## TASK TO CARRY OUT:
Continue the news article below about the fetal remains found after Ulrich Klopfer's death, starting after its final sentence; the material that follows it is separate from the article.

Relatives made a strange discovery last year after prominent Midwest abortion provider Ulrich Klopfer died at the age of 79.
Inside the man's Chicago-area garage were 71 boxes filled with 2246 foetuses that had not been properly disposed. Another 165 foetuses were later found in the trunk of one of Klopfer's vehicles.
Indiana, where Klopfer was a longtime abortion provider, launched an investigation, and activists on both sides of the abortion debate seized on the story. US Vice President Mike Pence, a former Indiana governor, said it should "shock the conscience of every American." Democratic presidential candidate and former South Bend, Indiana, mayor Pete Buttigieg called the discovery "extremely disturbing" and said he hoped the case "doesn't get caught up in politics at a time when women need access to health care."
Now, five months later, the Indiana attorney general embroiled in a sexual misconduct scandal will preside over a mass burial for foetuses found on Klopfer's properties.
The remains were scheduled to be placed in the same grave in South Bend on Wednesday afternoon. Klopfer predominantly served that city, Gary and Fort Wayne.
After the ceremony, Attorney General Curtis Hill will give an update on the investigation into why Klopfer collected the remains and whether anyone helped him transport them from the Indiana facilities where he performed abortion procedures to his home across the state line in Crete, Illinois, reported the Associated Press.
"I'm so grateful that, finally, the bodies of these little boys and girls will be treated with the dignity they deserved," Cathie Humbarger, who heads Right to Life in northeastern Indiana, told the AP.
Indiana enforces some of the nation's strictest abortion laws, including a statute signed into law by Pence in 2016 that mandates the burial or cremation of fetal remains after an abortion. That law was challenged in court but ultimately upheld by the US Supreme Court.
Detectives have said they believe the foetal remains in Klopfer's home and vehicle were from abortion procedures that took place in the early 2000s, long before Indiana's burial bill became law. The doctor faced intense resistance throughout his career from antiabortion activists in Indiana, who protested outside his clinics weekly.
Klopfer was considered Indiana's "most prolific" abortion provider, performing tens of thousands of procedures in his four decades as a physician, the South Bend Tribune reported. His medical license was suspended in 2016 after he was accused of failing to exercise reasonable care and for violating notice and documentation requirements, the Tribune reported.

## DATASET EXCERPTS:
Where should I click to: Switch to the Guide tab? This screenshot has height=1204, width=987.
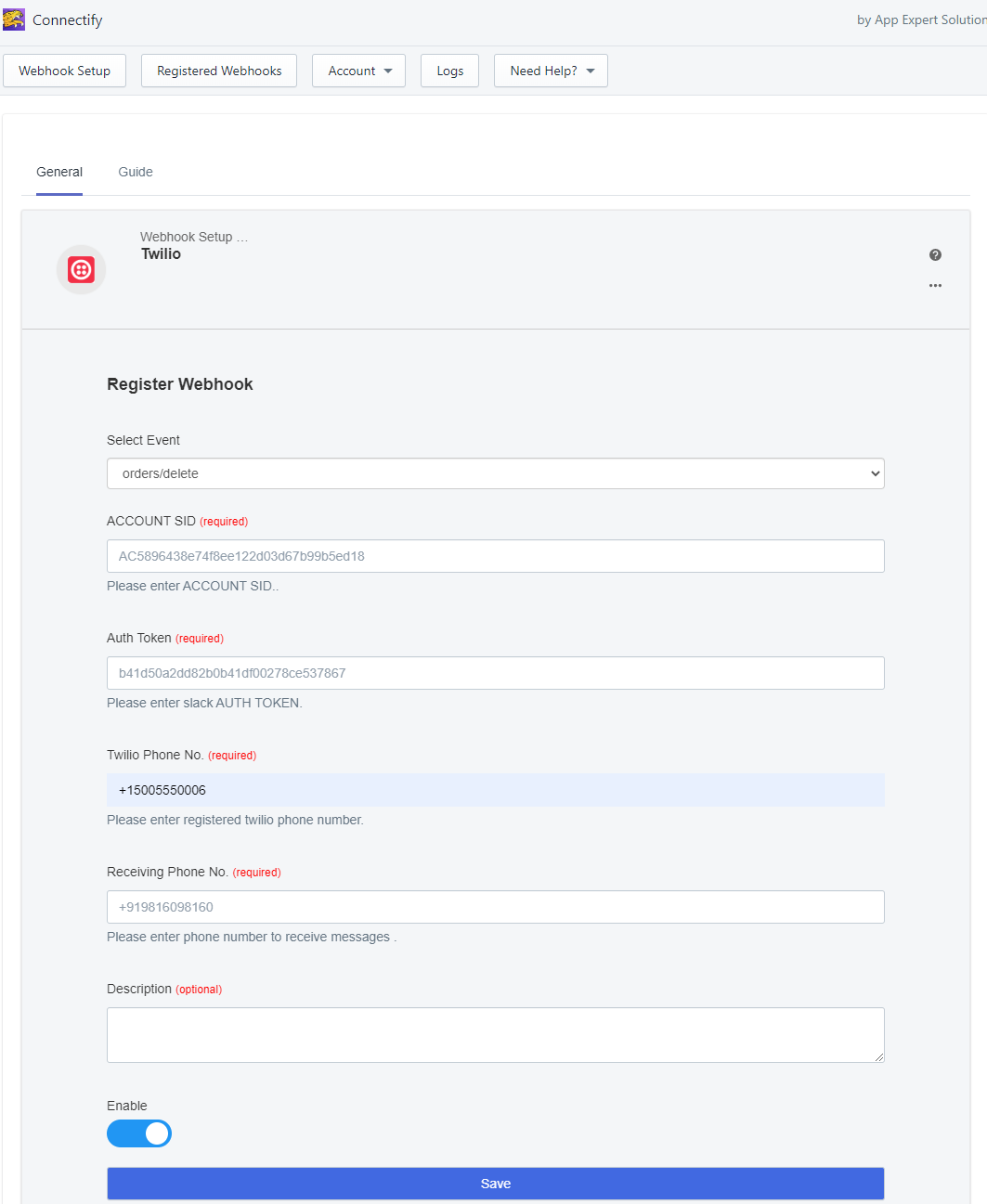pyautogui.click(x=136, y=172)
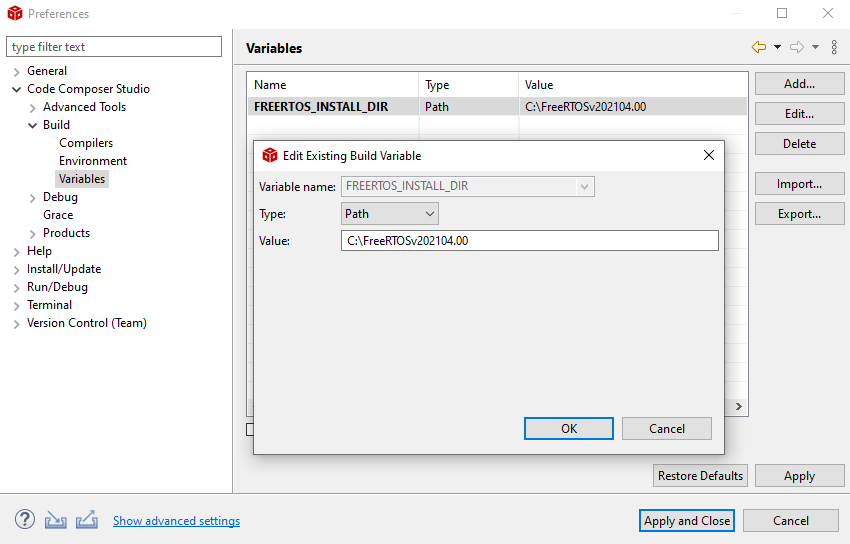
Task: Open the three-dot view menu icon
Action: tap(834, 47)
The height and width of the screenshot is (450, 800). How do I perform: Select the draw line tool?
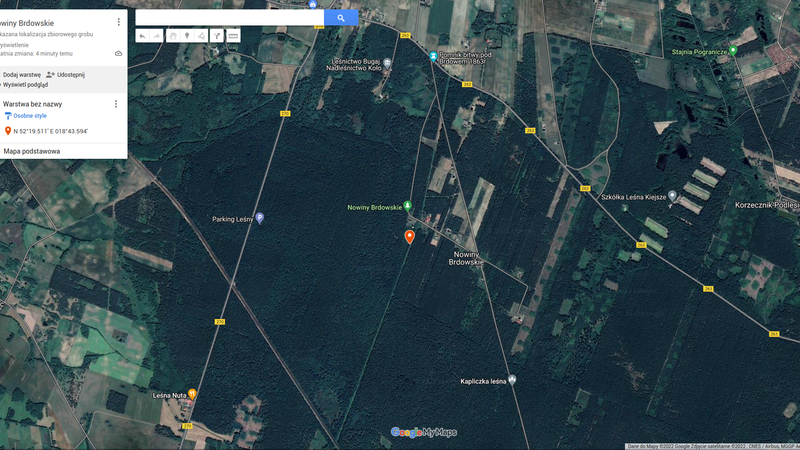click(x=201, y=36)
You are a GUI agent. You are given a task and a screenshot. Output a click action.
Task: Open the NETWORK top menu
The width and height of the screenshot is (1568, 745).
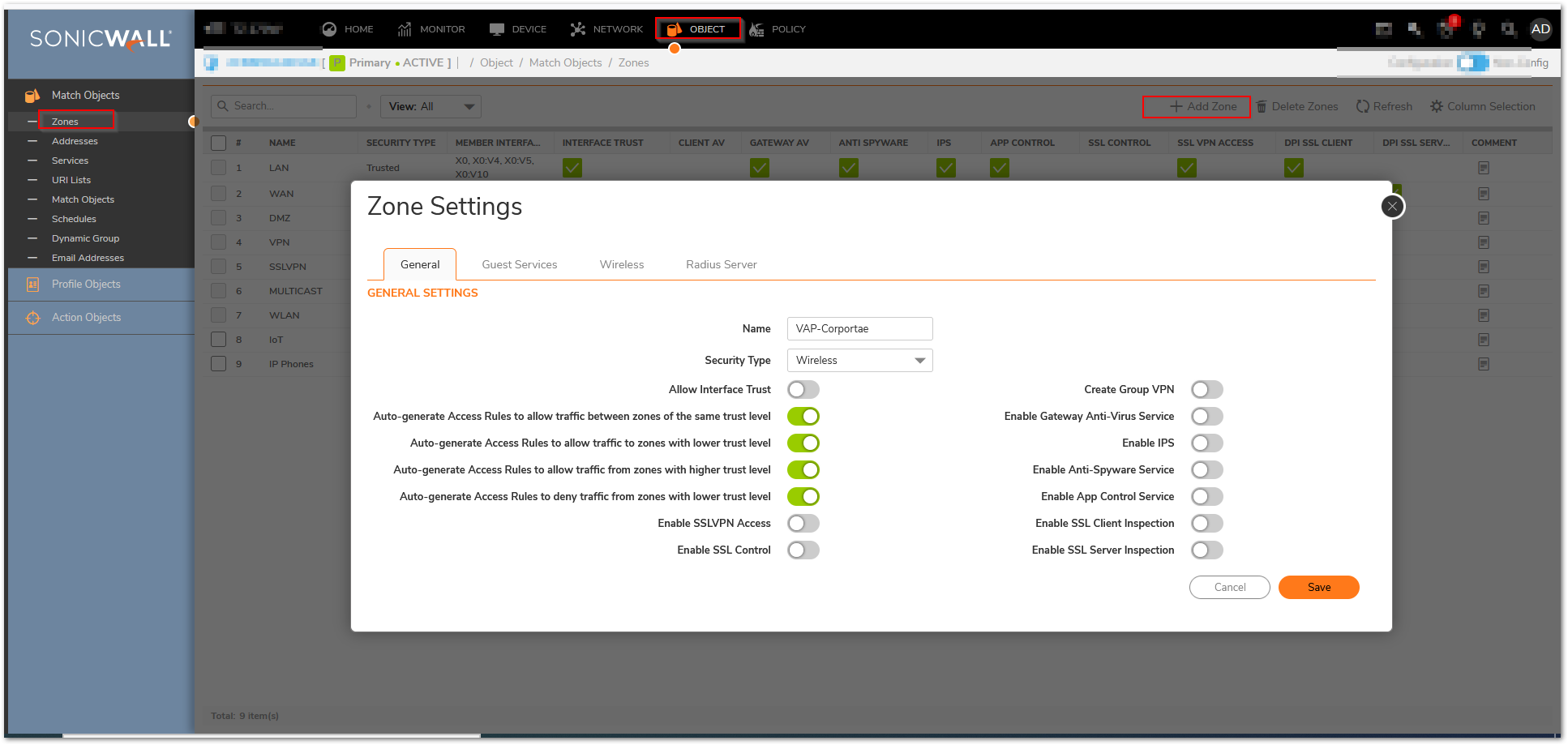coord(606,29)
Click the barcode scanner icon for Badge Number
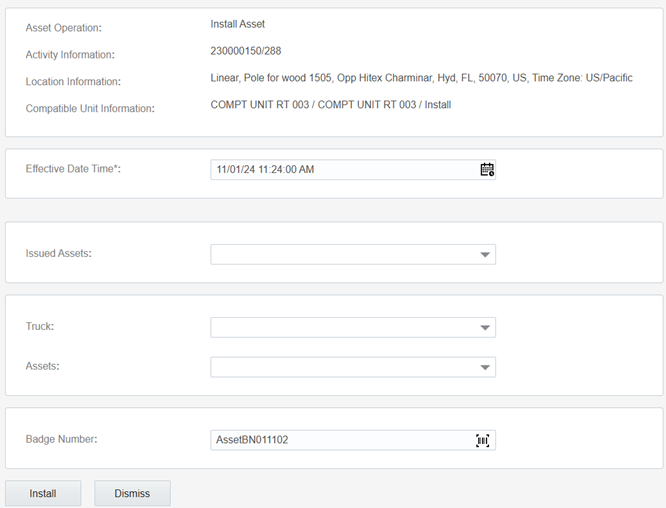The width and height of the screenshot is (666, 508). 483,440
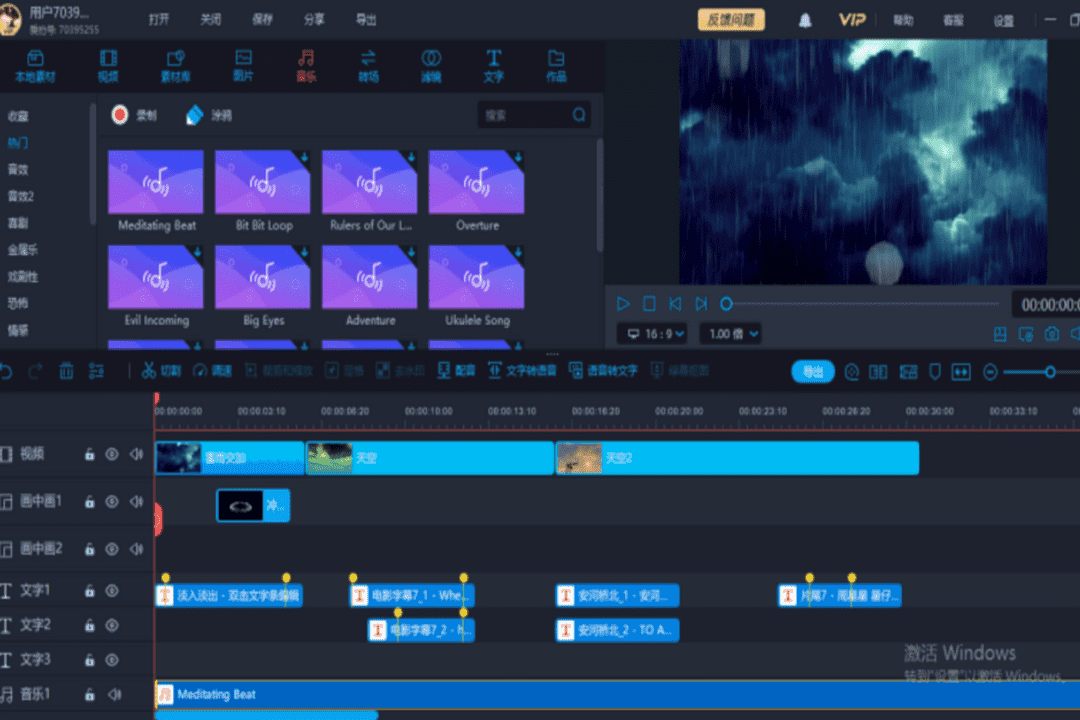Click the blue 导出 export button

[x=813, y=371]
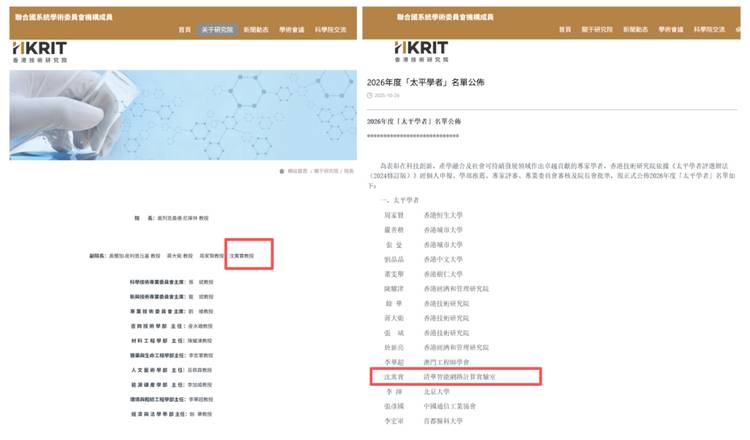This screenshot has height=440, width=750.
Task: Click the 關于研究院 breadcrumb link
Action: pyautogui.click(x=323, y=172)
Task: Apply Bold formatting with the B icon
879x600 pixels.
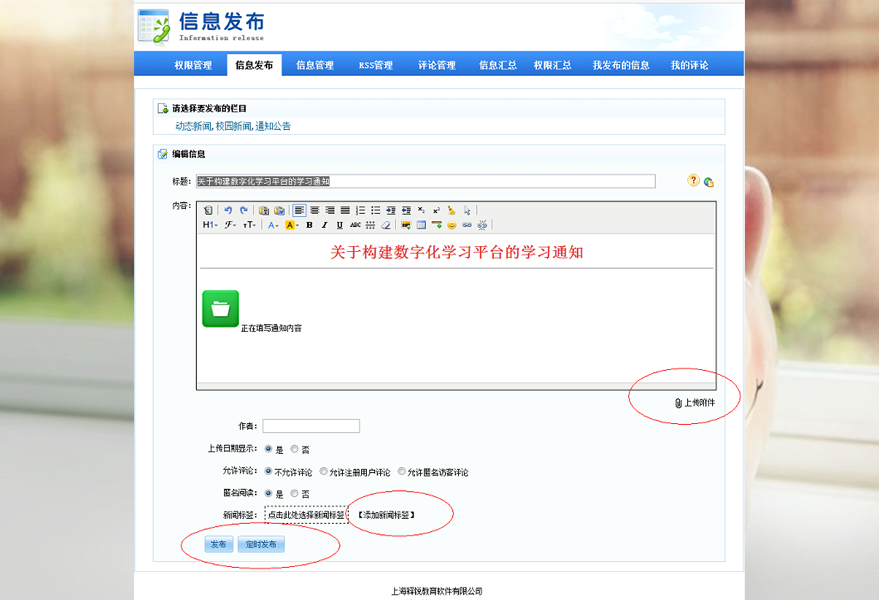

## RESULT OF THIS TASK:
"Women get pregnant, men don't. We need to respect women making a decision that they think is best in their life," Klopfer said during hearing proceedings. "I'm not here to dictate to anybody. I'm not here to judge anybody."
The doctor complained that conservative state officials and anti-abortion activists had teamed up to shut him down as part of a broader effort to limit abortion access throughout the state, reported the Associated Press.
Klopfer's clinics were all closed by 2015, reported the Tribune.
As of 2017, there were nine facilities providing abortions in Indiana, a decline from 11 in 2014, according to the Guttmacher Institute. There were no abortion providers in 96 per cent of Indiana counties in 2017.
After Klopfer died last year, his family found the foetal remains and contacted authorities. More than 50 detectives searched Klopfer's home, according to Mike Kelley, the sheriff of Will County in Illinois.
The foetal remains were stored among other items belonging to Klopfer in his garage, Kelley said.
Hill, the Indiana attorney general, considers himself "unabashedly pro-life" and has said that the investigation could result in greater regulations over abortion providers in the state, reported the Indianapolis Star.
Hill's appearance at the burial ceremony comes as the Republican is facing a reelection campaign. His ability to practice law also hangs in the balance. He was accused of groping a female state legislator and three other women at an Indianapolis bar in 2018, prompting the Indiana Supreme Court Disciplinary Commission to recommend Hill's law license be suspended for at least two years.
The hearing officer in Hill's case will make her own disciplinary recommendation to the Indiana Supreme Court, which will then make a final ruling on Hill's fate, the Associated Press reported.